The distinctive taste of Farmer Vincent’s (Rory Calhoun) prime meats is renowned in the farmer’s rural area. In fact people come from far and wide to sample his uniquely delicious meat treats. The only real question is why is there rarely anyone staying in his nearby motel and yet the `No Vacancy’ sign is usually on?
‘Motel Hell’ is a fun and somewhat graphic parody of films like ‘The Texas Chainsaw Massacre’ (1974) and ‘The Last House on the Left’ (1972). By sparingly using shock tactics and graphic effects, ‘Motel Hell’ plays up the more satirical aspect and keeps the viewer interested and entertained. In fact, the movie easily equals the number of shocking moments with a variety of funny and charming sequences which range from heckling televangelists to a hilarious send-up of the lives of swingers. Viewers of ‘Motel Hell’ can be treated to a chainsaw duel (possible influence for ‘Texas Chainsaw Massacre 2′), a garden of humans being prepared for harvesting, cannibalism and a particularly stomach-churning conversation about smoking dogs. This movie is without a doubt one of the most underrated movies of its era and while not being as effective, or enjoyable, as ‘Re-Animator’ (1985) and ‘Evil Dead 2′ (1987), it remains an intelligent, gruesome and witty horror/comedy. Unfortunately the movie tends to drag a little shortly before the final sequences which can be slightly off-putting. However, the highly enjoyable and eventful ten minutes more than make up for this brief lapse and round the film off almost perfectly.
Rory Calhoun, without a shadow of a doubt, steals the show with his portrayal of the deranged yet surprisingly pleasant Vincent. Some adept scripting from Robert and Steven-Charles Jaffe give his murderous character a somewhat pleasant and appealing personality. The viewer can only laugh at the God-fearing persona that Vincent possesses as he talks about the creative and artistic way he catches stray humans to mix in with his meat. Rory is brilliantly accompanied by Nancy Parsons in the role of his overweight and slightly dim-witted sister Ida. One could even question whether Ida is supposed to be a female and slightly more intelligent version of TCM’s Leatherface. The rarely seen and beautiful actress Nina Axelrod is also delightful in her role as Terry, a young woman who was caught in but survived one of Vincent’s devious traps. Unfortunately the scripting for the character of Terry was rather poor and it becomes hard for the viewer to connect with her. However, given the material she had to work with, Nina put in an impressive performance and when required, added greatly to the humorous aspect of the movie. One cannot also neglect to mention Paul Linke who plays Vincent’s (much) younger brother Sheriff Bruce Smith. Linke’s performance, although the weakest of the main actors, is still enjoyable and provides both a villain and a hero in one.

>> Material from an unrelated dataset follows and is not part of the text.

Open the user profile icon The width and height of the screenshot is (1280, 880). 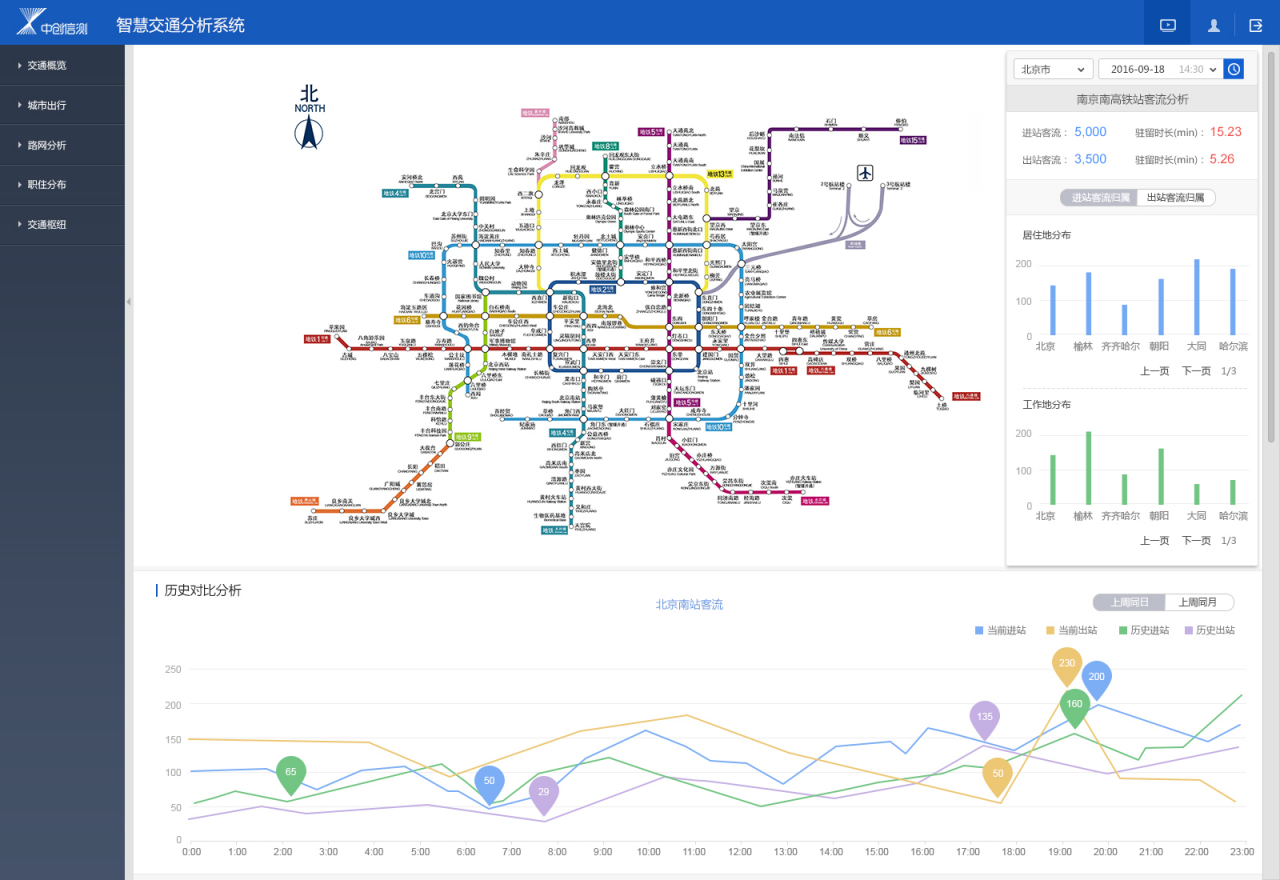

Kevin Connor’s direction was of a particularly high standard although it seemed basic during the opening portions of the movie. Connor managed to capture the devilish yet fun atmosphere of the script and worked in all of the clever references to other movies seamlessly. These references (in addition to those already mentioned) included a captivating comedic illustration of ‘Night of the Living Dead’ (1968) and Zombie Holocaust which was released in Italy earlier the same year. ‘Motel Hell’ is probably worth watching for horror/comedy fans; though do not expect another ‘Evil Dead 2′. Thanks to some usually good scripting, above average performances and some truly side-splitting situations, ‘Motel Hell’ succeeds at what it sets out to be – great fun for cheesy horror lovers!